::: RECORD SET :::

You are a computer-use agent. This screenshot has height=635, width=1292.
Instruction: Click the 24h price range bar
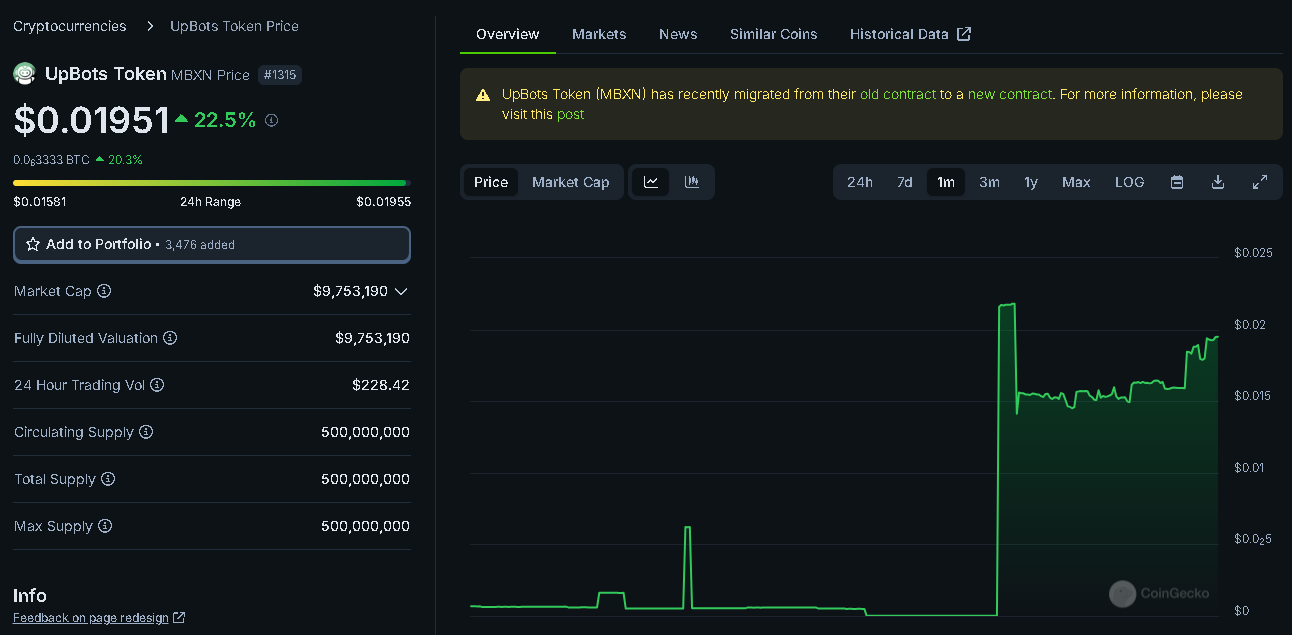[211, 183]
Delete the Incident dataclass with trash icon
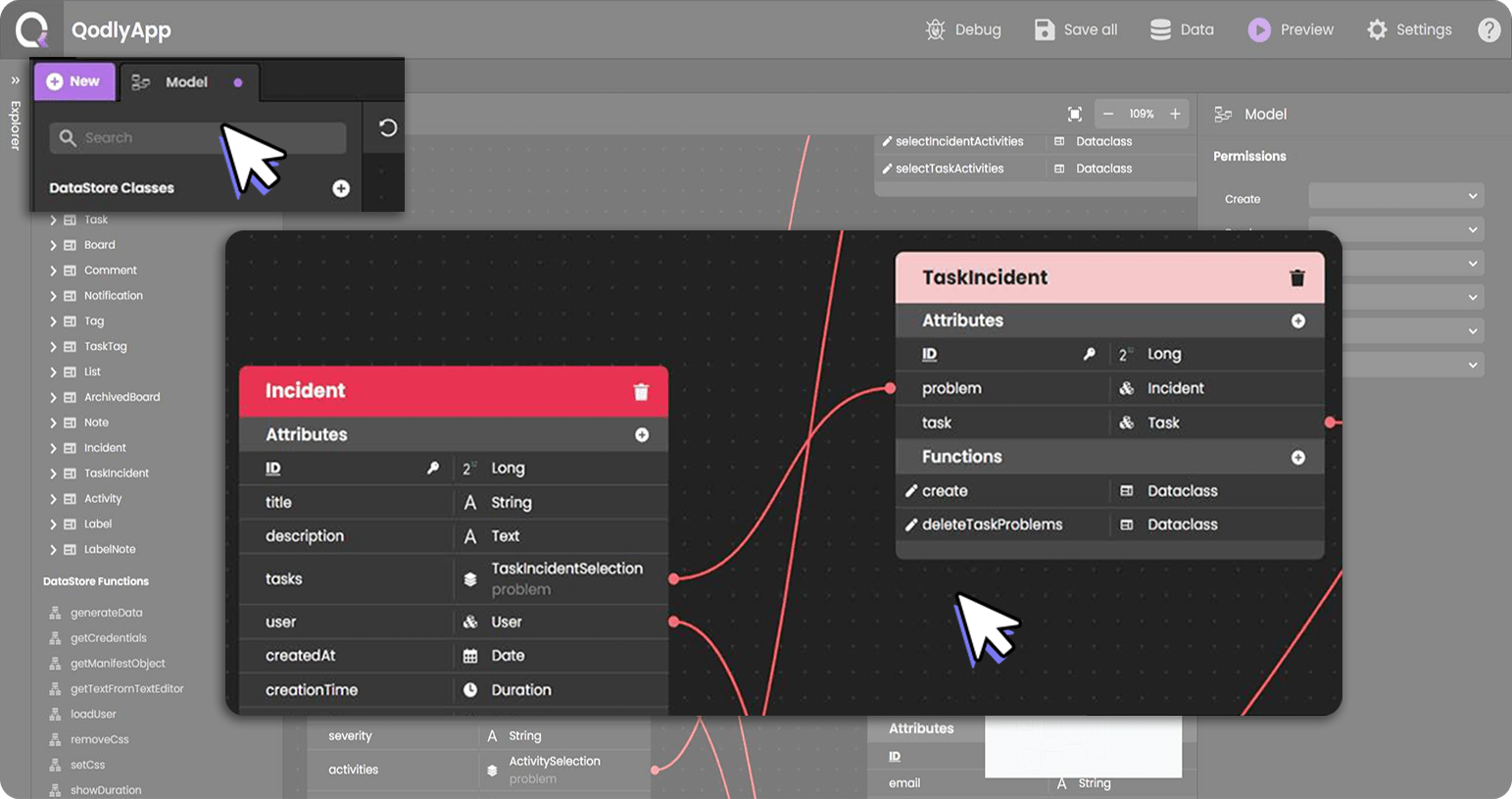Image resolution: width=1512 pixels, height=799 pixels. (x=641, y=392)
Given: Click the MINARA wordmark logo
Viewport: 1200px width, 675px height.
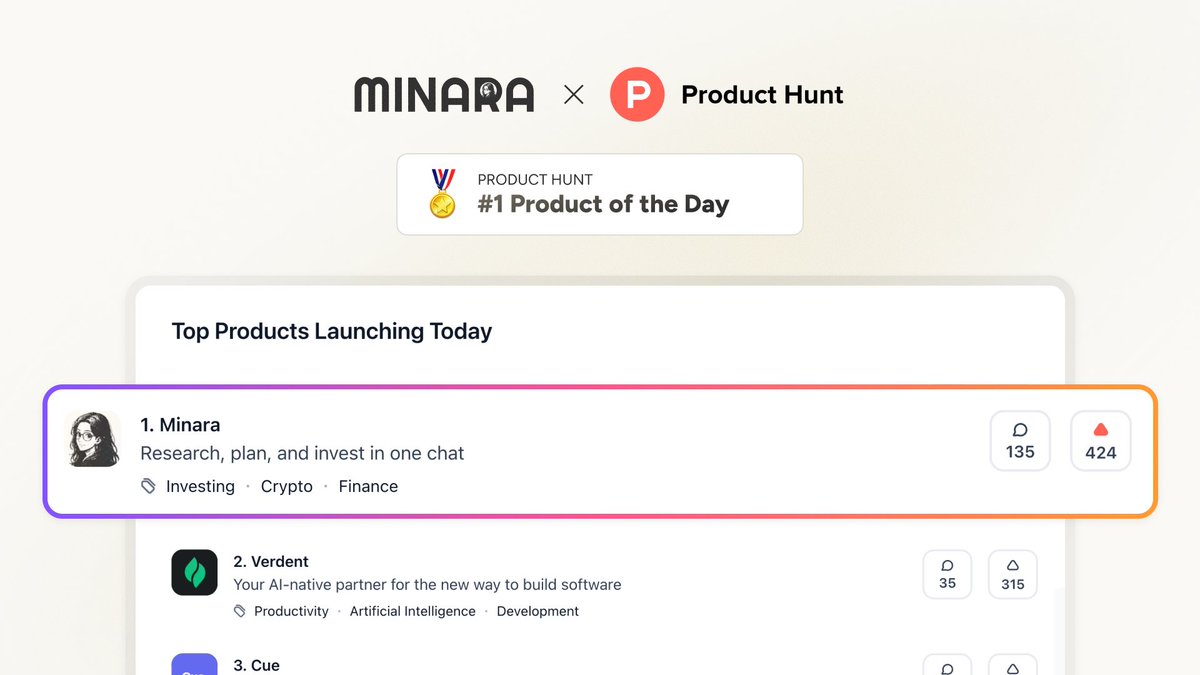Looking at the screenshot, I should (444, 95).
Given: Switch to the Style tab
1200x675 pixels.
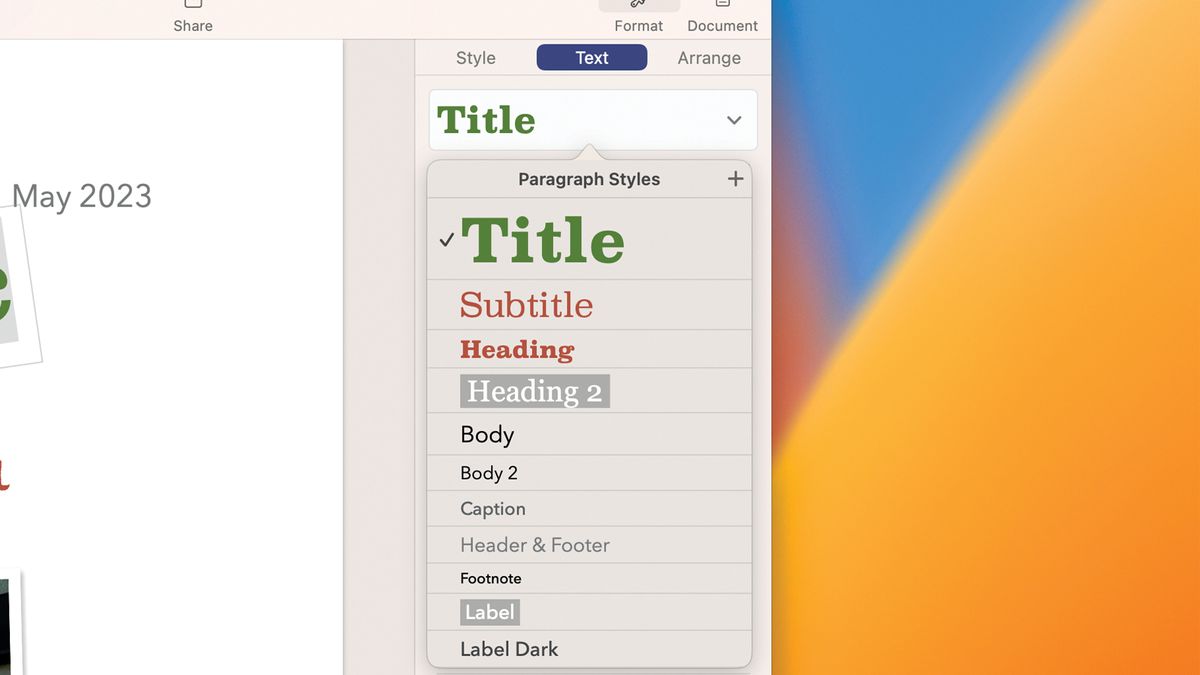Looking at the screenshot, I should 474,57.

:::

▸ WHAT THE TASK ASKS
Supply only the count of lines above holding "Given".

▸ EXERCISE SOLUTION
2